_Task statement:_ Copy each line of the listing below exactly and drop the images.

○ ○ ○ ○ ○

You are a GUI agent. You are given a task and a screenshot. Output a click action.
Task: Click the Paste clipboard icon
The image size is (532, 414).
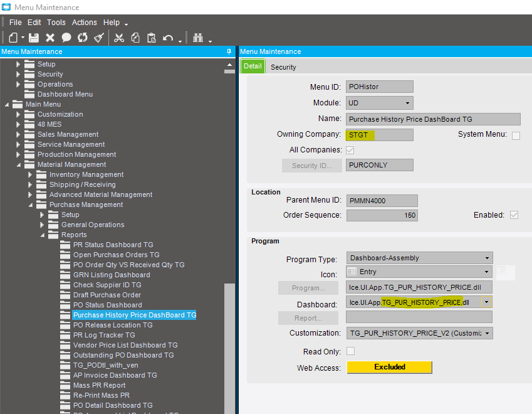[152, 38]

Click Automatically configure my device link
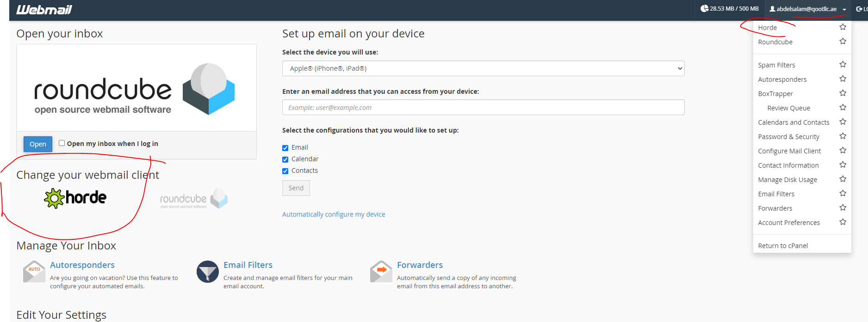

○ ○ ○ ○ ○

_Solution to the problem:_
You are a GUI agent. You are given a task and a screenshot. Output a click action.
Task: Click the Paste clipboard icon
The image size is (532, 414).
[152, 38]

Click Automatically configure my device link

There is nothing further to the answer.